Into the Unknown Unknowns: Engaged Human Learning through Participation in Language Model Agent Conversations
Yucheng Jiang, Yijia Shao, Dekun Ma, Sina J. Semnani, Monica S. Lam
TL;DR
This work introduces Co-STORM, a collaborative discourse framework where a user-guided roundtable of LM agents—plus a moderator—participates in information seeking to surface unknown unknowns. A dynamic mind map tracks discourse and organizes retrieved content into a curated, cited report, enabling serendipitous discovery beyond one-shot QA. The authors construct WildSeek, a real-world dataset of topic-goal pairs to evaluate complex information seeking, and demonstrate that Co-STORM outperforms RAG chatbots and STORM-based baselines in both automatic and human evaluations, with users preferring it for deeper, more engaging exploration.

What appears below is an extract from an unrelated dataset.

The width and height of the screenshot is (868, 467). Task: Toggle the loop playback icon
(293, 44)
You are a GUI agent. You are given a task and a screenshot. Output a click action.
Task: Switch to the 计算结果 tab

Limitations include user-tailored knowledge pacing, discourse customization, multilingual support, and latency, suggesting avenues for future enhancements and broader applicability in learning and decision-making tasks.
Abstract
While language model (LM)-powered chatbots and generative search engines excel at answering concrete queries, discovering information in the terrain of unknown unknowns remains challenging for users. To emulate the common educational scenario where children/students learn by listening to and participating in conversations of their parents/teachers, we create Collaborative STORM (Co-STORM). Unlike QA systems that require users to ask all the questions, Co-STORM lets users observe and occasionally steer the discourse among several LM agents. The agents ask questions on the user's behalf, allowing the user to discover unknown unknowns serendipitously. To facilitate user interaction, Co-STORM assists users in tracking the discourse by organizing the uncovered information into a dynamic mind map, ultimately generating a comprehensive report as takeaways. For automatic evaluation, we construct the WildSeek dataset by collecting real information-seeking records with user goals. Co-STORM outperforms baseline methods on both discourse trace and report quality. In a further human evaluation, 70% of participants prefer Co-STORM over a search engine, and 78% favor it over a RAG chatbot.